アスナやクラインら他の仲間達がこの殺し合いにいないのは安心だ。
しかし、よりによってこのゲームで呼ばれてはいけない男、PoHがいるのは最悪だ。
SAO事件を通して、最悪のレッドプレイヤーで殺人ギルドのラフィン・コフィンのリーダー。
本性は外道以外になく、ラフィン・コフィンと攻略組が煽動され、潰し合わされた。
ラフィン・コフィン討伐戦で姿を現さずに、陰で嘲笑っていた。
その後もUWで姿を現し、ラフィン・コフィン討伐戦と似たやり口で再び惨劇を起こそうとした。

「そんなに腐りきった奴がいるか」
「PoHはあの時、杉の木にしたはずなんだ」

キリトはPoHの末路を語った。
UWでPoHと一騎打ちの末、打ち勝ち、二度と現れないよう大木にしたはずだった。
だからこそ、名簿で名を見つけた際、衝撃を隠せずにいた。
自力で大木から抜け出すのは不可能なのだから。

「それが事実ならハ・デス達は底知れない恐ろしさがあるな」

葛葉紘汰が神から人間に戻したのを考えると杉の大木から解放させる何らかの力があってもおかしくない。
そう思うとハ・デス達の強大さを身に染みた。
その反面、あくまで可能性の話だが、ハ・デスと磯野が何も知らされていない事実を動揺しているのを見る限り、一枚岩ではないのが、低くなく、力で従わせているか、それぞれ違う思惑があるかもしれない。
それに警備或いはセキュリティを頑丈にするのが普通だが、神とはいえ、葛葉紘汰が主催陣営に簡単に乗り込んだ件もおざなりな面があった。

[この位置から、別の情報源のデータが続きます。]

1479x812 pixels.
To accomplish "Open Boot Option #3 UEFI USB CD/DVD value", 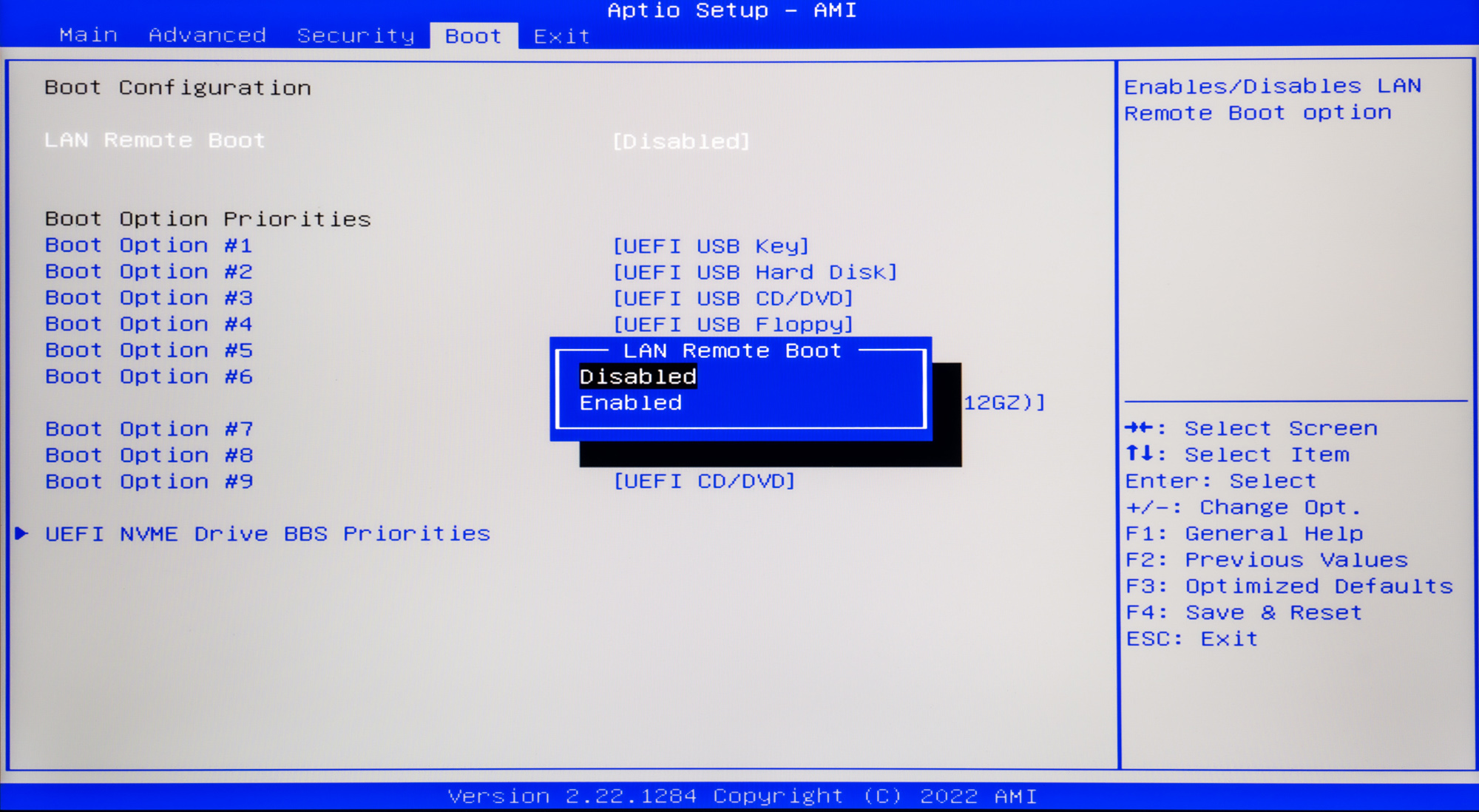I will (x=733, y=299).
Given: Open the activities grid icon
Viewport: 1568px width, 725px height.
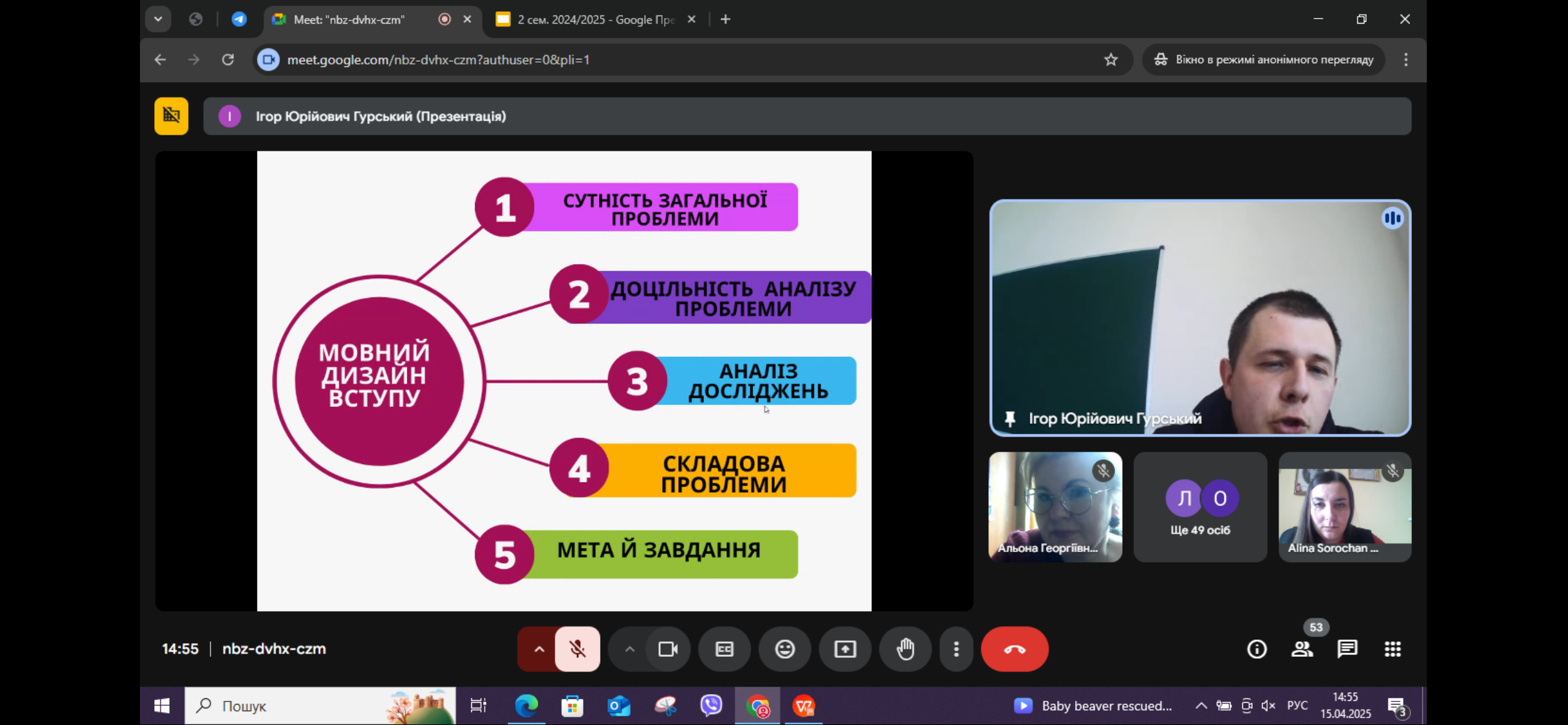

「それと檀黎斗のことだが、勘だが、ヒースクリフって奴と似ているような感じなんだ」

あのデスゲームの主犯だった茅場昌彦ことヒースクリフは天才量子物理学者でゲームデザイナーを担当し、あの事件が起こるまで彼のことを憧れていた。
その後、茅場はヒースクリフとしてSAOでプレイヤーを監視しながら、ある勢力を立ち上げた。
ヒースクリフは旧アインクラッドで本来なら99層クリア後に100層でラスボスとして立ちふさがるはずだったこと。
死後は、仮想空間で観測者として見守るようになった。

『神であり最強のラスボスとしても君臨している私を倒せたら、ゲームクリアということ君たちを元の世界へ帰してやろう』

この発言でヒースクリフと同類だと理解してしまったのだ。
黎斗が本当に挑んで来てもハ・デス達が許容するとは考えにくい。

223二人だけは二人信じてる ◆2fTKbH9/12:2024/01/01(月) 23:01:52
「なるほどな。ヒースクリフが関与してる可能性は?」
「明らかにない。檀黎斗と類似しているが、方針が違う」
「聞く限りだと低いな」

ヒースクリフは事実上の単独犯だったのに対し、檀黎斗はハ・デス達と手を組んでいる。
彼は一切、ルールを捻じ曲げず、フェアだったが、連中はデュエルに関しては改善してくれたが、それ以外はプライドも欠片もない。
そもそも、今のヒースクリフはハ・デス達に協力するとは到底思えなかった。
仮に協力したとしても特に黎斗はあの性格だと反目して、主催陣営は直ぐに空中分解した可能性が高い。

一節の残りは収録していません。